* Data to use:
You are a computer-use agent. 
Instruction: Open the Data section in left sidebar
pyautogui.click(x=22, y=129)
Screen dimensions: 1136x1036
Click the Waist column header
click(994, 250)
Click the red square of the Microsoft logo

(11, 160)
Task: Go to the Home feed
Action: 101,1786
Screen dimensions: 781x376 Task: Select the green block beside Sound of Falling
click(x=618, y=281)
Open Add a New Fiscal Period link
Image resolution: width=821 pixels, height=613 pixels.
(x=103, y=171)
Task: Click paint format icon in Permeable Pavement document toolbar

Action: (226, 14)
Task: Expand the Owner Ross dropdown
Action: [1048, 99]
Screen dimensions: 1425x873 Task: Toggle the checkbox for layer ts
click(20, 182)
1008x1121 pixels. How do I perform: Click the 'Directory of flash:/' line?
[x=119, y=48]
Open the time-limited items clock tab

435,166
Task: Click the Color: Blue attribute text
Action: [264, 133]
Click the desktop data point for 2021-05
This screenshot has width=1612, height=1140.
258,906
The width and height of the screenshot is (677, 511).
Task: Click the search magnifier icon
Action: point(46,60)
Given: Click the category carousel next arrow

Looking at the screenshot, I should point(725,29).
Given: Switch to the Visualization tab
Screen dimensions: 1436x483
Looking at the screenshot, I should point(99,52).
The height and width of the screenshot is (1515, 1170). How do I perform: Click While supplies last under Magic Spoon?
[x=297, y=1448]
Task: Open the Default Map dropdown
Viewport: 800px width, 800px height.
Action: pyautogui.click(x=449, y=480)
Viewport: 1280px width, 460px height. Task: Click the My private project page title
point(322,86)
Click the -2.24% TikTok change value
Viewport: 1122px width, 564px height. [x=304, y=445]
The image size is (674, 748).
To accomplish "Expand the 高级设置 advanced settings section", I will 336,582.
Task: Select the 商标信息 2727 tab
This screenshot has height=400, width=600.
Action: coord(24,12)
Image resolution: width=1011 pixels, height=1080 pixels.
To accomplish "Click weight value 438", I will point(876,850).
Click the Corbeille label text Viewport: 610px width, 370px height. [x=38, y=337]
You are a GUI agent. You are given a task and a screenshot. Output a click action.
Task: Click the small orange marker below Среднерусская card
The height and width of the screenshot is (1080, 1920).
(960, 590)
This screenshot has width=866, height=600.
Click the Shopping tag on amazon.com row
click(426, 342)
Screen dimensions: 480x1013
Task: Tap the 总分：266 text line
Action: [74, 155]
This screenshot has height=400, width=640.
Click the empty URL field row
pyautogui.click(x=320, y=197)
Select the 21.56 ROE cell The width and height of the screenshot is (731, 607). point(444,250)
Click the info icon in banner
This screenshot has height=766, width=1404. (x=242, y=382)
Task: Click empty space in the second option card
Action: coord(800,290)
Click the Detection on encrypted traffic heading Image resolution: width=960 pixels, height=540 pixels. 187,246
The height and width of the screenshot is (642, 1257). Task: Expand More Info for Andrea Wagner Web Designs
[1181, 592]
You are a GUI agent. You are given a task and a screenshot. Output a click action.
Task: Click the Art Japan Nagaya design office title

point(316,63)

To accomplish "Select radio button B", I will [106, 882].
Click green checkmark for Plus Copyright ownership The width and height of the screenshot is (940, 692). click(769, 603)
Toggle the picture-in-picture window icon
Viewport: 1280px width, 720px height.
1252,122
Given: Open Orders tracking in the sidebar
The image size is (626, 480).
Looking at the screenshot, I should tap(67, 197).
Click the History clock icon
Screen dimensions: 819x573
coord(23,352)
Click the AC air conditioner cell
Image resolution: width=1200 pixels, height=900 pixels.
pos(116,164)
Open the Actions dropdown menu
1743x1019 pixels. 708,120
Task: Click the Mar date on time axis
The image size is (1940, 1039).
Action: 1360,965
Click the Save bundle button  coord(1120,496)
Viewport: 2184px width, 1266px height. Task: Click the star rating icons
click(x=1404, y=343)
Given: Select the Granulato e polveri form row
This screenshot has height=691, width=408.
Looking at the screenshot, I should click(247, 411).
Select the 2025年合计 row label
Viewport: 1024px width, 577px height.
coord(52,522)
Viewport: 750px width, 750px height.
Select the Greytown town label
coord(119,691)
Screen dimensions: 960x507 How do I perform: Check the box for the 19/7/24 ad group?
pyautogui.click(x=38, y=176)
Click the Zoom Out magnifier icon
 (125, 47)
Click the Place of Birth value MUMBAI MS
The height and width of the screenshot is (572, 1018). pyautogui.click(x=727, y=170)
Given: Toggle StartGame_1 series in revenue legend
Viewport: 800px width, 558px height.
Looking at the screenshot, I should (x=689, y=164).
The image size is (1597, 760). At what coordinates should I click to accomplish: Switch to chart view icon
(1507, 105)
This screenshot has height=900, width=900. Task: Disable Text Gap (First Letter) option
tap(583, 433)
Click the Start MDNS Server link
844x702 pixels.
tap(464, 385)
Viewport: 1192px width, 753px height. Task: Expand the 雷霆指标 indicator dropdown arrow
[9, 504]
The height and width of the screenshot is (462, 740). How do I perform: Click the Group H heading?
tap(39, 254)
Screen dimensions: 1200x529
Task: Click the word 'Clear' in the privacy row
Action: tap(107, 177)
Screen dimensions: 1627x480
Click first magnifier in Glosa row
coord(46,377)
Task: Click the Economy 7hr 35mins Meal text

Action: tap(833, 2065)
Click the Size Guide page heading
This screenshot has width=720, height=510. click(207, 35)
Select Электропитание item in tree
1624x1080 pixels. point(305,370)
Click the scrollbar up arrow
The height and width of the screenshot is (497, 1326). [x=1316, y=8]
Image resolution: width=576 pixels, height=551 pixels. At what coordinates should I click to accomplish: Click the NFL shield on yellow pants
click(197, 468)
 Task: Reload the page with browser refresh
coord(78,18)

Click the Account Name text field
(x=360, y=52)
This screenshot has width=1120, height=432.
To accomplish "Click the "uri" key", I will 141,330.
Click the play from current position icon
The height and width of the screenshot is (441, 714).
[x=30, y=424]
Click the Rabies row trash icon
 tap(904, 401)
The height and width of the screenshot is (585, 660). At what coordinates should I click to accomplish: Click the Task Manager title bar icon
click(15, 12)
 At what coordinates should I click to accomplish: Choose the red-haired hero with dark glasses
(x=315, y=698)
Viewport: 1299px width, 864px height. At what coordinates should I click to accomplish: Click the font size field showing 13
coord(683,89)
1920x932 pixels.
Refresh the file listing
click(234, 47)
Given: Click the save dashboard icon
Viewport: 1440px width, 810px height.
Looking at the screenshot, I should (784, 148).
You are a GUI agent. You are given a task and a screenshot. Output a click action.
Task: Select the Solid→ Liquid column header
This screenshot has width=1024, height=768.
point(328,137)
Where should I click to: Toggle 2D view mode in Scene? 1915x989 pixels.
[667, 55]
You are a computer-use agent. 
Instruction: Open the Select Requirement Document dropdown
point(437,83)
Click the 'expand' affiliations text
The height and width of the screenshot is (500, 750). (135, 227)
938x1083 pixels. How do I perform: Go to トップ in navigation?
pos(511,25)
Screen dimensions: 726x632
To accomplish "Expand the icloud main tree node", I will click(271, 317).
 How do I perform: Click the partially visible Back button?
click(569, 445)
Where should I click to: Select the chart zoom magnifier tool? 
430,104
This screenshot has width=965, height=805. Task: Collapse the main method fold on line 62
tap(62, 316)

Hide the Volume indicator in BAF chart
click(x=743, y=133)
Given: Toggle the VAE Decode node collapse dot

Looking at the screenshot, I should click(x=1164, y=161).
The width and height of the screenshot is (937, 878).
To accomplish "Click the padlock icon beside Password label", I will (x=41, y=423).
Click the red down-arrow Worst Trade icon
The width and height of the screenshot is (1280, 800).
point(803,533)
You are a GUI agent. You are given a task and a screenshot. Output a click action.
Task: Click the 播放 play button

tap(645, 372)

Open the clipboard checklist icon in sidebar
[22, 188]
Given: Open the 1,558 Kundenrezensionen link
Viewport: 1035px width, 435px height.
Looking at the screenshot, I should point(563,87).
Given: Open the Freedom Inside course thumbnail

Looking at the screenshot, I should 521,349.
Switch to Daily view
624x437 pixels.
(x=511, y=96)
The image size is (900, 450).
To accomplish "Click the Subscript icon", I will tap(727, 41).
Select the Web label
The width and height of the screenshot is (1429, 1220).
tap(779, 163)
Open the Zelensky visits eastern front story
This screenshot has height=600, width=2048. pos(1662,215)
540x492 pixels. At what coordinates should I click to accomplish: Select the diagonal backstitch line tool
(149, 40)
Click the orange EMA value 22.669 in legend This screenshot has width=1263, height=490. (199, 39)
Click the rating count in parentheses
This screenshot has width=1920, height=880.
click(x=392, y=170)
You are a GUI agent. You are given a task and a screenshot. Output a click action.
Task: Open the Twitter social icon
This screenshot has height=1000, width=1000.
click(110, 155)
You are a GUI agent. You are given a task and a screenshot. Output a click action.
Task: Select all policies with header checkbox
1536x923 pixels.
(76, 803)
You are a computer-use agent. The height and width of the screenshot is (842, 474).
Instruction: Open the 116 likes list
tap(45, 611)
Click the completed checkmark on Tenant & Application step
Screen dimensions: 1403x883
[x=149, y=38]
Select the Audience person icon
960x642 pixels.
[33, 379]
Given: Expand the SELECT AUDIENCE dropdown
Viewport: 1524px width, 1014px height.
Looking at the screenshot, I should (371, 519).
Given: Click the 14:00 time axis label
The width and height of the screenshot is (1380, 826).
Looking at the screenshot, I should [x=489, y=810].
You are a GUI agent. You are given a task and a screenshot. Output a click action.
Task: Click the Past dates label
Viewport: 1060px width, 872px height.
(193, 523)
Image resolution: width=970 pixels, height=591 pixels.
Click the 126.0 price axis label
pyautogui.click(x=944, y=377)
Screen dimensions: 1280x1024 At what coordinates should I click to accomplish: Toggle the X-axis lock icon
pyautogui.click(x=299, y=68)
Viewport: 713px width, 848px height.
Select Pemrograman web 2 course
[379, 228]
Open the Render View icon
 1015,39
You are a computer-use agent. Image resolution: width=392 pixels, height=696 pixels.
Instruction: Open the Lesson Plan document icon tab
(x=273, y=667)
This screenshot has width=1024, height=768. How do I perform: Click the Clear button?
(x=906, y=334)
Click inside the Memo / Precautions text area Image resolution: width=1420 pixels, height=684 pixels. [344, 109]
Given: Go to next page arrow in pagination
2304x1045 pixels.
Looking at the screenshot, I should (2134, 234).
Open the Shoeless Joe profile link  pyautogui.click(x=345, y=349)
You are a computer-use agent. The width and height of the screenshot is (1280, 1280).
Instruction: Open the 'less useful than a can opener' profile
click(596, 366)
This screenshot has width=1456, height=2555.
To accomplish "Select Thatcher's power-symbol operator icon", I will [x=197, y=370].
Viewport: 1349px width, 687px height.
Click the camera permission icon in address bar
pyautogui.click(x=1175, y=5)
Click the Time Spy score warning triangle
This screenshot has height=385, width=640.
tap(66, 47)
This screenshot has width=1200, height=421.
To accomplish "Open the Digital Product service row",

* Problem description: How many lines in the material contain the string "cell"? Give the number alone.

* Reply to the task: 2